The Spartans were more concerned with sports. Sports was an exciting activity that put the Spartans fir and in shape for their battles. The Spartans lived for physical fitness and exercise. This was witnessed in their never-ending prowess on the battlefield. The Spartans and the Greeks dominated championships in the Olympic Games. Their success was attributed to the exercise they put in sports, to embrace physical exercise and conquer in sports. Education was an important aspect for the Spartans (Dewald, and Marincola, 301). However, it did not surpass the importance that was accorded to military excellence. Education was important during the war, as it would complement their physical strength, in combating their opponents through the combination of physical strength and wit.

Values of Greek Society

Wisdom was a treasured value in Greek society. This was necessary, particularly in the decision-making processes. Elders and leaders were expected to be filled with wisdom. The decision-making processes were challenging and needed knowledgeable elders and leaders, who would make unbiased decisions. This would involve critical discussions before decisions were made. Temperance was a value practiced by the Greeks. It involved moderation and cautious indulgences of things in society. Temperance aimed at warning the people of Greek of the disadvantages that one would face with the act of overindulgence in things.

Justice was a treasured value to the people of Greece. This came in handy during sharing of wealth and bounty among people. The sharing process s had to be thoughtful, with all the Greeks in need in mind. The process would embrace lessons from justice, to ensure no one was left out in the sharing process. Finally was the value of courage. Odysseus, Perseus, and Achilles are the embodiment of courage. Thye is some of the most iconic heroes witnessed in Greece. These heroes smiled in the face of danger. Courage was a necessary value when going to war. The leaders and front liners in war risked their lives to protect the Greek territory.

The Significance of Persian’s Invasions

The intellectual development of Greece mainly focused on the development of ideologies. These invasions and wars greatly contributed to shaping the Greek ideology, explaining the idea of being a Greek. Politically, Greek would gather more ground through several conquests. This would in turn work to boost their economy, as they had more land and after having conquered several other communities, they would make away with their loot (Dewald, and Marincola 417). Culturally, Greek grew having absorbed several other conquests; there would be cultural diversity in Greece, making the culture grow more through several other conquests.

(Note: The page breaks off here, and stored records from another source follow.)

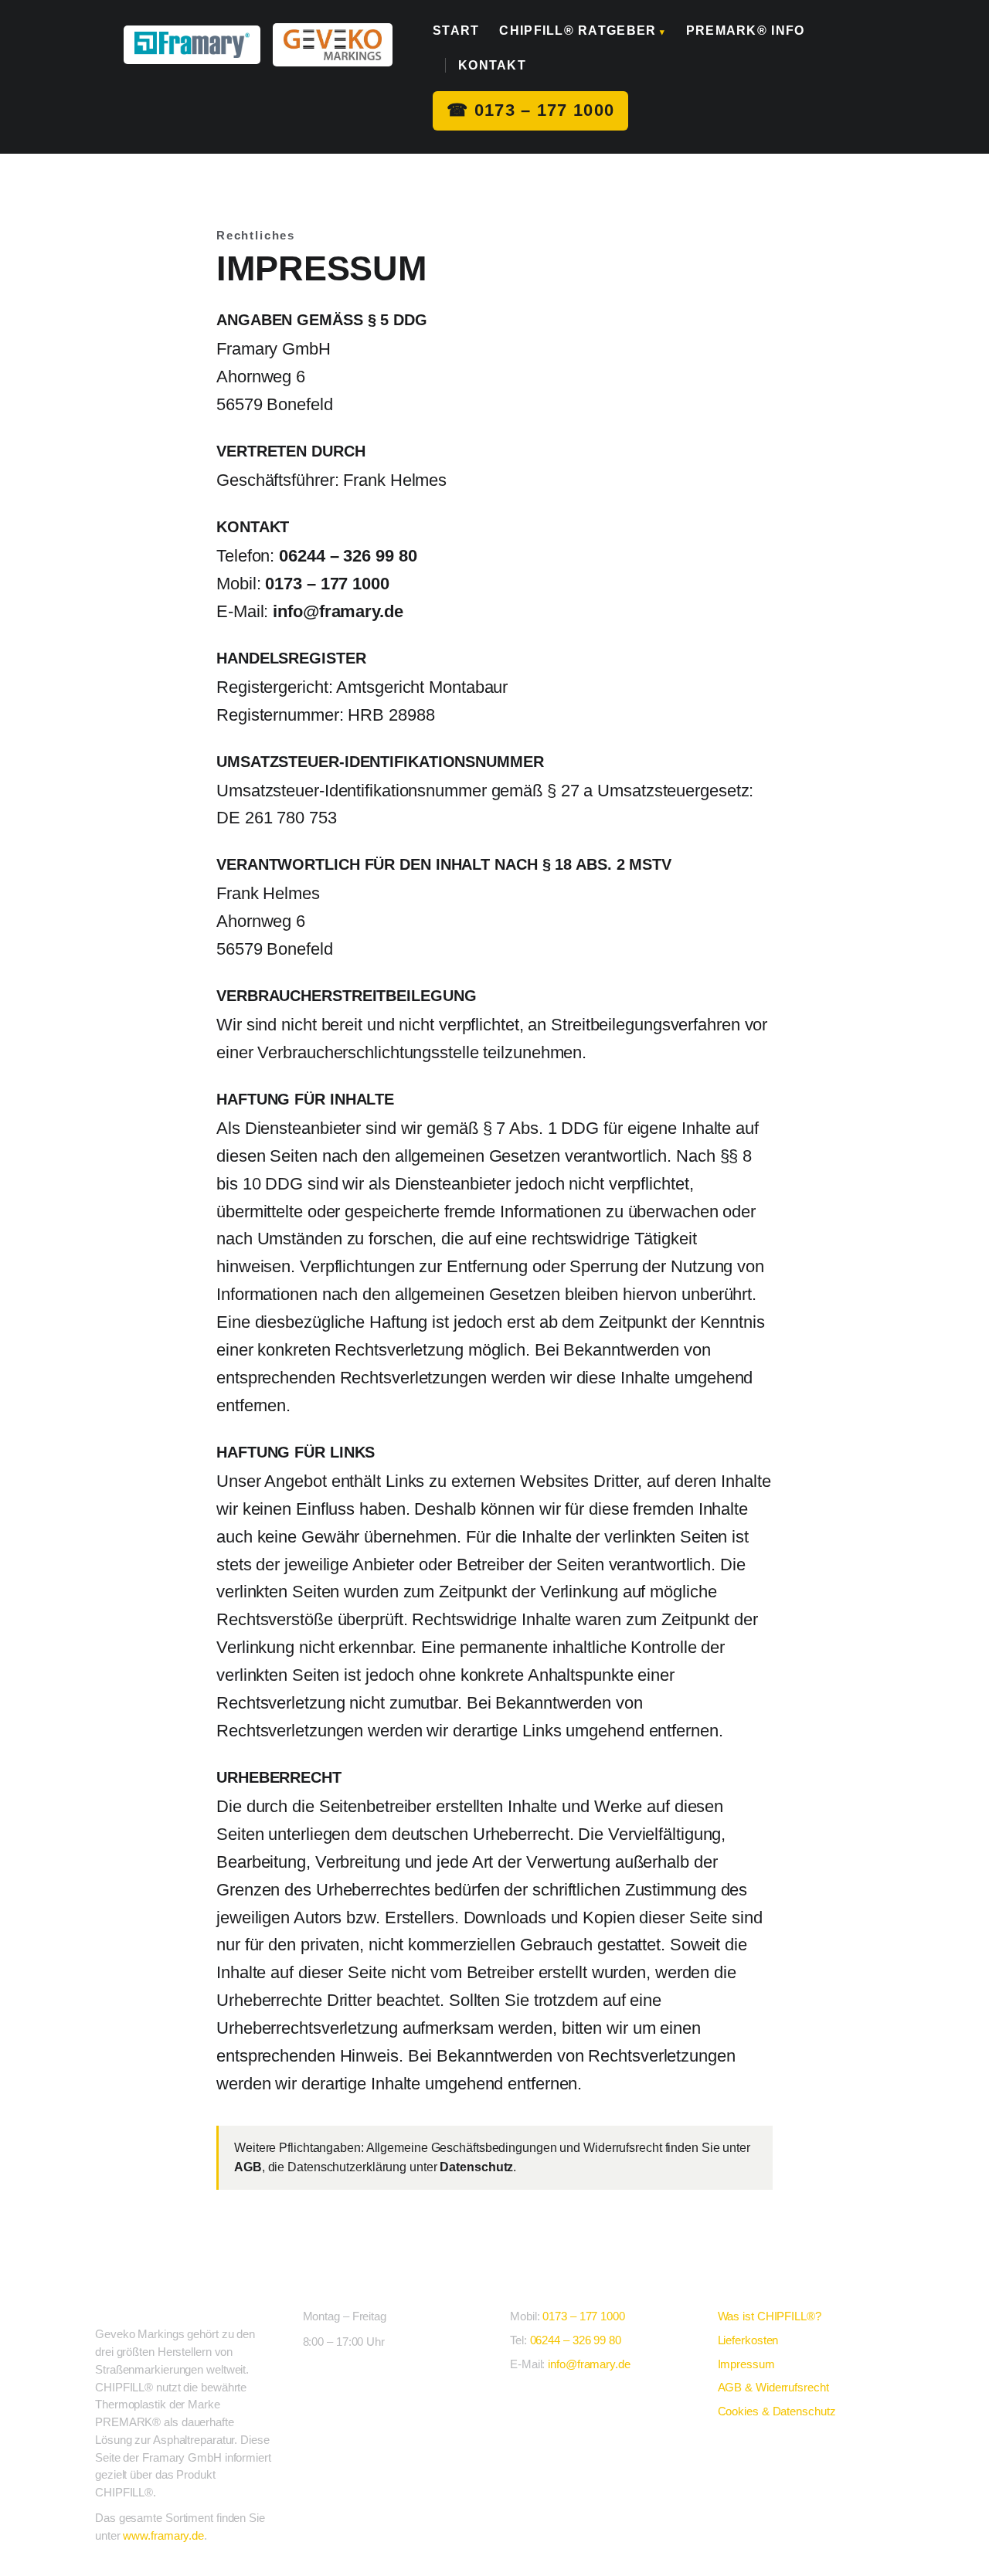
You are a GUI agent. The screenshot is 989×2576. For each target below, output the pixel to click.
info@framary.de (338, 611)
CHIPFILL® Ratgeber (582, 30)
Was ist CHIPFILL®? (769, 2316)
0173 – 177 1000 (530, 110)
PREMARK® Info (745, 30)
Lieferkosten (748, 2340)
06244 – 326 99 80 (347, 555)
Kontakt (492, 65)
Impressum (746, 2364)
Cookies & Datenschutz (777, 2411)
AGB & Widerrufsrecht (773, 2387)
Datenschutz (476, 2167)
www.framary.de (163, 2535)
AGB (248, 2167)
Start (456, 30)
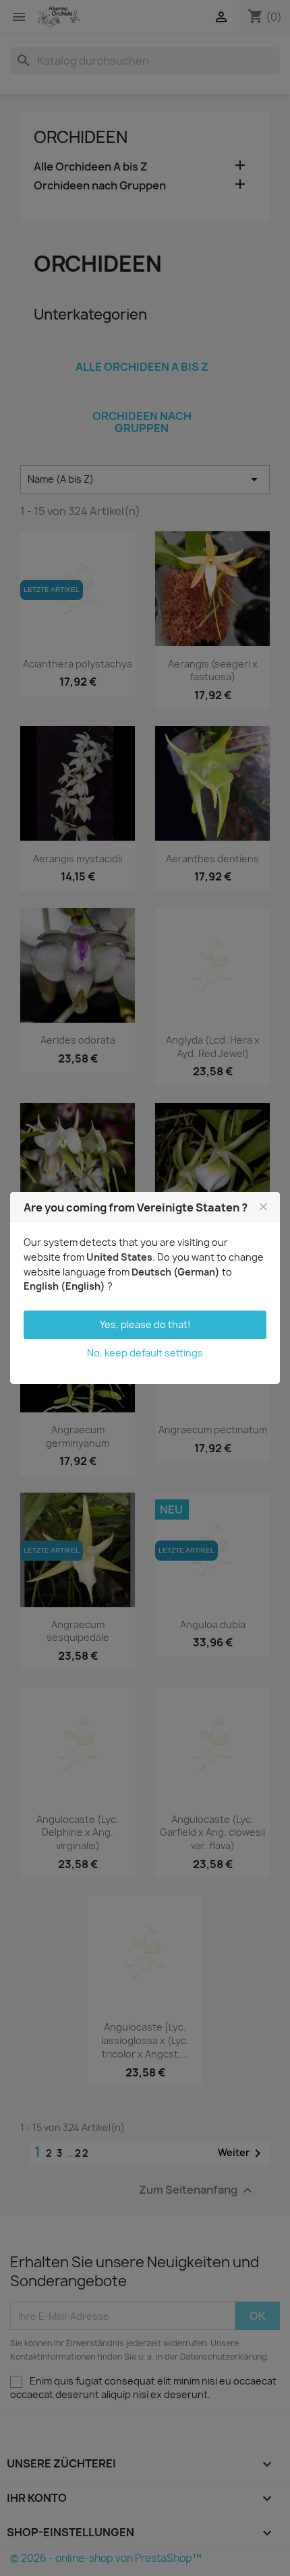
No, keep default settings (145, 1352)
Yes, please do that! (145, 1324)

The development in the Athenian States and Spartan states was hindered due to the conquests made on people from these two states. Most of them were absorbed by the Persian Empire. The rest would be taken in as slaves. Shortage of human resource would lead to the stunted growth of the two states. There were no significant developments in the two states, economically, politically and socially. Politically, they had been rendered unstable. This translated to weak economies in the two states. Socially, several people had been assimilated into the Persian empire. Having weakened the three areas of good development, the Persian empire sealed their fate. Powerful leaders such as Xerxes would withdraw their troupes form the battleground and acknowledged defeat.

Work Cited

  1. Dewald, Carolyn, and John Marincola. Cambridge Companion To Herodotus. Proquest LLC, 2012.